@Onecinikiou
Je vois très bien ce que vous voulez dire. Néanmoins je pense que votre définition générale du religieux relativise de fait une particularité du monothéisme hébraïque. Cela peut paraître paradoxal mais dans le Deutéronome, les Nombres, Esther, Judith, Dieu ne donne pas la primauté à la croyance mais bien au combat contre l’idolâtrie, càd à la négation des cultes des peuples païens. Les textes vétérotestamentaires ne condamnent pas l’athéisme mais les cultes polythéistes. Raison pour laquelle les romains ont reproché aux premiers chrétiens (qui sont dans la continuité de l’hébraïsme de ce point de vue) d’être des athées : ceux-ci tentaient de détruire les cultes antiques.
« Celui qui refuse l’idolâtrie, fait comme s’il accomplissait la Torah toute entière » (Hullin, 5a)
« Pour son salut, l’humanité n’a pas besoin d’adorer Dieu.
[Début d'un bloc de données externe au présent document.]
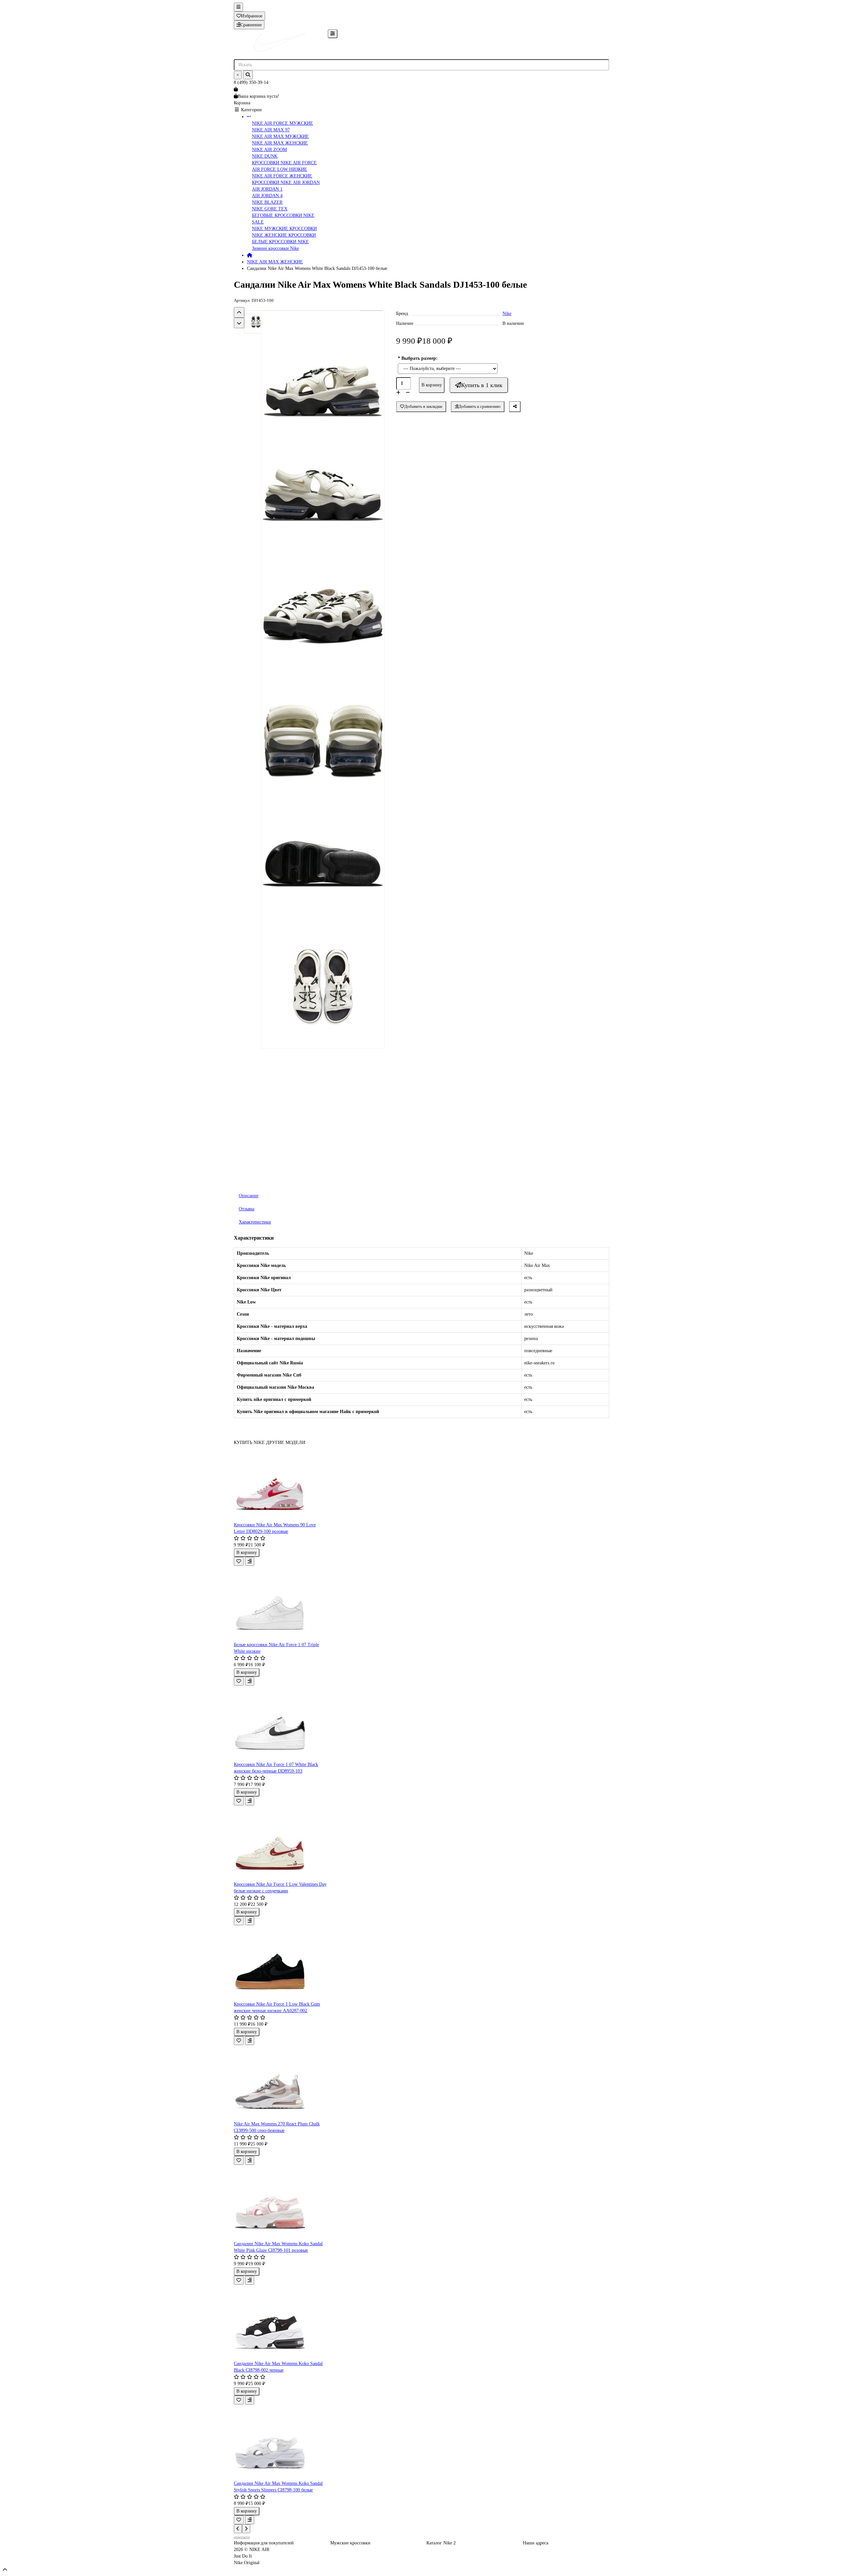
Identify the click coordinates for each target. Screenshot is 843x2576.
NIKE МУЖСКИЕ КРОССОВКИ (284, 228)
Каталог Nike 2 (441, 2542)
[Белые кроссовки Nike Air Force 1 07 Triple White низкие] (281, 1604)
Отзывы (246, 1208)
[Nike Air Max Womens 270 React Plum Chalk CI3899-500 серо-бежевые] (281, 2083)
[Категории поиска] (333, 33)
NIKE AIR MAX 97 (271, 129)
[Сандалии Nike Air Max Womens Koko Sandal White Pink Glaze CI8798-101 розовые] (281, 2203)
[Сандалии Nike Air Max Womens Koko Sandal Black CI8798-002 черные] (281, 2322)
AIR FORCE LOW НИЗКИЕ (279, 169)
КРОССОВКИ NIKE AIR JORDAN (286, 182)
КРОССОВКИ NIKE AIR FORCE (284, 162)
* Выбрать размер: (418, 358)
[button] (239, 312)
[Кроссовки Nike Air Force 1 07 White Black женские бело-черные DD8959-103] (281, 1723)
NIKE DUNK (265, 156)
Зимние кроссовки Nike (275, 248)
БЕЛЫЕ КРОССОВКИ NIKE (280, 241)
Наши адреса (535, 2542)
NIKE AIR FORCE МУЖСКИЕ (282, 123)
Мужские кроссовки (350, 2542)
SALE (258, 222)
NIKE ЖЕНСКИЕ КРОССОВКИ (284, 235)
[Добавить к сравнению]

Tout ce dont elle a besoin, c’est de ne pas blasphémer et de ne pas adorer les idoles » (Eric Fromm, Vous serez comme des Dieux).
Ce ne sont pas de faux concepts qui légitiment l’idée pernicieuse de peuple élu comme vous dites. Cela permet de comprendre l’évolution et la sécularisation des conceptions hébraïques au sein d’un grand nombre d’institutions (je pense au droit international notamment) et le sens du combat de certains intellectuels juifs, qui ont leurs racines dans la théologie négative qu’est l’Ancien Testament. Le judaïsme dépasse bien alors le cadre théologique, car c’est aussi tout simplement une conception du monde. Cette compréhension mène plutôt à une critique qu’à une apologie de l’exceptionnalité selon moi. Il faut bien voir le caractère tout à fait inouïe du monothéisme judéo-chrétien pour en comprendre les formes sécularisées, même si ces formes sont parfois tout à fait caricaturales et éloignées de l’orthodoxie je vous l’accorde (je pense à notre ami BHL ici).